A sequence can be traced.  A phrase is repeated without examination.  A participant receives approval.  Another hesitates and is met with silence.  The hesitation is registered.  The next participant repeats the phrase without pause.  The sequence continues.  No rule has been stated.  No command has been issued.  Yet a boundary has been established.  Over time, the boundary holds.   

From such sequences, larger structures are assembled.  Control does not begin as an external imposition.  It emerges through the accumulation of ordinary acts that favor affirmation and discourage interruption.  Each act remains defensible in isolation.  Together, they produce a condition in which deviation carries a cost that affirmation does not.  

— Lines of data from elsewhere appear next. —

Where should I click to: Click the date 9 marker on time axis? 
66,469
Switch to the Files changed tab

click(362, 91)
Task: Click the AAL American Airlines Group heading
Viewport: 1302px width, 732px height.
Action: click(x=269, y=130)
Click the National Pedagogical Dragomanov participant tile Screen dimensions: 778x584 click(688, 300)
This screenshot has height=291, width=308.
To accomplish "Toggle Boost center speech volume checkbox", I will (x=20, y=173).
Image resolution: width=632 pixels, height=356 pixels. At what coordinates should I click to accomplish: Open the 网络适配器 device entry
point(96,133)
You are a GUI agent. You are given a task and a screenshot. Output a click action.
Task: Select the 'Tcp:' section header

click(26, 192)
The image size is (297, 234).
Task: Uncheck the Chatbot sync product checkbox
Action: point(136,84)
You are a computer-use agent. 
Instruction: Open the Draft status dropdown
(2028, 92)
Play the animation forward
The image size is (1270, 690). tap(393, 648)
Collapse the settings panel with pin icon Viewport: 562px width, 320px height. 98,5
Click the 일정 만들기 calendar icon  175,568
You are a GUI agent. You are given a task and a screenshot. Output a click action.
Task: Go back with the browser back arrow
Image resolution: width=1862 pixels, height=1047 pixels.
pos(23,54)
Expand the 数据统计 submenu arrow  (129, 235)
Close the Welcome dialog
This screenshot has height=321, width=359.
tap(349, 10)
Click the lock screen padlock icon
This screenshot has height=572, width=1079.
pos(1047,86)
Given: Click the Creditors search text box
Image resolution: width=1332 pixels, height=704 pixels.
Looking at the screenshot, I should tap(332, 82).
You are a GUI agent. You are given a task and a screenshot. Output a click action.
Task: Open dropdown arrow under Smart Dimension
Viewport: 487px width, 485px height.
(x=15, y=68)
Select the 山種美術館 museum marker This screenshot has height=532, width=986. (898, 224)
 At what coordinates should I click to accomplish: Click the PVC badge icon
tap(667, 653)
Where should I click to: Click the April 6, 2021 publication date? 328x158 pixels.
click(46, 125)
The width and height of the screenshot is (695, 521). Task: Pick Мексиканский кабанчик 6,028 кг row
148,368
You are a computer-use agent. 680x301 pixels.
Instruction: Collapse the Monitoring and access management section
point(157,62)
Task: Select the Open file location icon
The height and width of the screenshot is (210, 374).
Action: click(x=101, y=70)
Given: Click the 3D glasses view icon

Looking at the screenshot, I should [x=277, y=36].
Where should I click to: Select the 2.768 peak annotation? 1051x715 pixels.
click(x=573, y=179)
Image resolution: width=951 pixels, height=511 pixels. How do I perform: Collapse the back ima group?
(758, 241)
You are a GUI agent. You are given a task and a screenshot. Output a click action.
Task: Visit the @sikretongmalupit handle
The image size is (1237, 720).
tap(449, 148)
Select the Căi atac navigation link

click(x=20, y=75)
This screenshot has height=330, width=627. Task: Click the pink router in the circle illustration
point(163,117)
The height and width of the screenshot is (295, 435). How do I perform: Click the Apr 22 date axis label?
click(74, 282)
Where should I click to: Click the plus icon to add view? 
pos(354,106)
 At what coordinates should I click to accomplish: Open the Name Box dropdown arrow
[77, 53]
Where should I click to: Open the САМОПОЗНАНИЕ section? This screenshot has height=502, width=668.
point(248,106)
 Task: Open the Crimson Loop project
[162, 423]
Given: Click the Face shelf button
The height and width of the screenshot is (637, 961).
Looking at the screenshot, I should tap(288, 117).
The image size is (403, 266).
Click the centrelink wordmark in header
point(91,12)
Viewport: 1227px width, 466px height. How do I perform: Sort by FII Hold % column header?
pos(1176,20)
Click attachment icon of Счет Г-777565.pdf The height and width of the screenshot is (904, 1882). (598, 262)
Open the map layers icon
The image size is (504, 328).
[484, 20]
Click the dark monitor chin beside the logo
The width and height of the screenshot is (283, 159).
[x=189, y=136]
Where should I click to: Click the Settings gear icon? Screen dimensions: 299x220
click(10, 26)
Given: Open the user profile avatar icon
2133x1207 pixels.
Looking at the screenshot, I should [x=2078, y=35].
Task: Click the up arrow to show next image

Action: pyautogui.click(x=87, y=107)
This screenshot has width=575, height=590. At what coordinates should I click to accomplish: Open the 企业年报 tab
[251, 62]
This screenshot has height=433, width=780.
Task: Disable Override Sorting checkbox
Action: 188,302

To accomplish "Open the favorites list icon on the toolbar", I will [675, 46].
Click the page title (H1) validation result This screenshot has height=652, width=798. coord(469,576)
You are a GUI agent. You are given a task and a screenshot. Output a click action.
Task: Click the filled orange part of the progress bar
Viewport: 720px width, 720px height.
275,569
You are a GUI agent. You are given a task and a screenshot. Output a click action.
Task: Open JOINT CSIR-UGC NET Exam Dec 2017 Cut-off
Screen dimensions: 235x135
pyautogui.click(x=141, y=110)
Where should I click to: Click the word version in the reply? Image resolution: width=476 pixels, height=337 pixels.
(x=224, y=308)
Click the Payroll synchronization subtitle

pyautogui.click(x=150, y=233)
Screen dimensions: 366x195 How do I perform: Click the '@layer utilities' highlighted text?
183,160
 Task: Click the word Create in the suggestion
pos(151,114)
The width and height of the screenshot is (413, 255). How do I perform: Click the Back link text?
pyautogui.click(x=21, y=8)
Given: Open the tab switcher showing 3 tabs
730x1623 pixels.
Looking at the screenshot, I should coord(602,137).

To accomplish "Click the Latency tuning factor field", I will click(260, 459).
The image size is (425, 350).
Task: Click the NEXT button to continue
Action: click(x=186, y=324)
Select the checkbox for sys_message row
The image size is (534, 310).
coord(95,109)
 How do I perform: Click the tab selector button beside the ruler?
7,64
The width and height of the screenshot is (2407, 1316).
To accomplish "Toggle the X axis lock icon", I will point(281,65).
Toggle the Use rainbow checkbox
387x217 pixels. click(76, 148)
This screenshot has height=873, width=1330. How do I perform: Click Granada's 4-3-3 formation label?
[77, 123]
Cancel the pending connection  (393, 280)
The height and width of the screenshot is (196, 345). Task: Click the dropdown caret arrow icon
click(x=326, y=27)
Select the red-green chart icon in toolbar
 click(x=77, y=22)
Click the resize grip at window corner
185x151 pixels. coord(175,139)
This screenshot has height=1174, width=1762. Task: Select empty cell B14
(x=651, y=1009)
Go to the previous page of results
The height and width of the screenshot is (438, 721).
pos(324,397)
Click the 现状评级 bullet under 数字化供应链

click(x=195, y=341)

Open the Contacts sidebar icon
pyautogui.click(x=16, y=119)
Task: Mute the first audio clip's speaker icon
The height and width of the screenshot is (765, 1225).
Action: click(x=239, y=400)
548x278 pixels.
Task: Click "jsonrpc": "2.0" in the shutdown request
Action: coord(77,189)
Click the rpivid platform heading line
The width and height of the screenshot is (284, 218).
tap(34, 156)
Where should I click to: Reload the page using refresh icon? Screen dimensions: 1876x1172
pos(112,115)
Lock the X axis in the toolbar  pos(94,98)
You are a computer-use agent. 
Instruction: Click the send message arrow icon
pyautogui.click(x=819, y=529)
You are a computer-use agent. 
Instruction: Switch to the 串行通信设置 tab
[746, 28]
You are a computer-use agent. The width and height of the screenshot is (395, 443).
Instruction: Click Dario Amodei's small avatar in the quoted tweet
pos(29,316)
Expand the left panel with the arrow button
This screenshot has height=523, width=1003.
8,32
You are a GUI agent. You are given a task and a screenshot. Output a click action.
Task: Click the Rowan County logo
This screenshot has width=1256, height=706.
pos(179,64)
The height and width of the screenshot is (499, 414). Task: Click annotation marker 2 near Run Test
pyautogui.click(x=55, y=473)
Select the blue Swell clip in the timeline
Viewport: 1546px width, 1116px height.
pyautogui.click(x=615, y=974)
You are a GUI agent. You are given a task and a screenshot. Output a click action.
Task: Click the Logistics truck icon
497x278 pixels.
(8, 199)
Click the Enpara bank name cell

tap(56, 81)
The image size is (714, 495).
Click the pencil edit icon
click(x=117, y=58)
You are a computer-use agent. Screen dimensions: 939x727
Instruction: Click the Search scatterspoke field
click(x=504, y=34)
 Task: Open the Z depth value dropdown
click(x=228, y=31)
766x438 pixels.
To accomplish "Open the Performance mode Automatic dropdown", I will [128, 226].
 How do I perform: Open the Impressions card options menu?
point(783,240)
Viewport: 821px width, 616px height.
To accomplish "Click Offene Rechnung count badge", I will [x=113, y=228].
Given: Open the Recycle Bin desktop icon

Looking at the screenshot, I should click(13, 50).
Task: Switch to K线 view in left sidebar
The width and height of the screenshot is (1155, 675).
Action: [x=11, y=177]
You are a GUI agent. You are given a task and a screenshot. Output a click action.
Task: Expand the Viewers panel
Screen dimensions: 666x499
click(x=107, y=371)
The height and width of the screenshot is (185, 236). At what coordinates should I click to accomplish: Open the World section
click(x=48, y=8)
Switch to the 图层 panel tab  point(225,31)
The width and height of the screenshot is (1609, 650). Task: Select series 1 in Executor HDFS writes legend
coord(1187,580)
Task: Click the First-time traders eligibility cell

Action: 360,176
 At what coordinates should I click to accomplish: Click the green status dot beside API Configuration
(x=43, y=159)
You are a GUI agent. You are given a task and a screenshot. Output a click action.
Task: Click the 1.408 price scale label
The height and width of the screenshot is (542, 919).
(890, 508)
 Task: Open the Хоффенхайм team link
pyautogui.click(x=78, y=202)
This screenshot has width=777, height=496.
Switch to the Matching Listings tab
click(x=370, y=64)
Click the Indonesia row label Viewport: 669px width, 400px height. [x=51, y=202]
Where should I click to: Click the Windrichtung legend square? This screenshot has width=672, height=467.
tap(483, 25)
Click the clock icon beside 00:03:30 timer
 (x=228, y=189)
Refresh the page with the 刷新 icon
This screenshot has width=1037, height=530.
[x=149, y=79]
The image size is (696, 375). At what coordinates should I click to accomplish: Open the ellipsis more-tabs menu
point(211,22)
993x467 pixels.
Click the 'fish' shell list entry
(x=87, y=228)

For this reason, authoritarian forms can resemble their opposites.  They borrow the language of continuity, the symbols of tradition, and the forms of collective pride.  What distinguishes them is not their appearance, but the narrowing of permissible response.  When only one form of affirmation remains viable, participation is no longer voluntary in substance, even if it appears voluntary in form.   

Resistance cannot proceed by substitution.  To replace one set of repeated phrases with another is to preserve the sequence.  The interruption must occur before repetition.  A phrase must be examined before it is spoken.  A gesture must be understood before it is performed.  This introduces delay.  Delay introduces friction.  Friction restores the conditions under which judgment can take place.   

Such interruption carries a cost.  It separates the individual from the immediate rewards of alignment.  It exposes him to uncertainty without the assurance of agreement.  Yet without this interruption, no distinction between belief and performance can be sustained.   

No system organized around reflex can withstand sustained attention.  Its continuity depends on the speed with which responses are produced and confirmed.  When that speed is reduced, the sequence becomes visible.  When the sequence becomes visible, it can no longer proceed without recognition.   

Clarity does not arrive as declaration.  It appears when repetition no longer satisfies, when approval no longer substitutes for recognition, and when the individual distinguishes between what is said and what is seen.  At that point, belonging does not disappear.  It changes condition.  It no longer precedes understanding.  It follows it.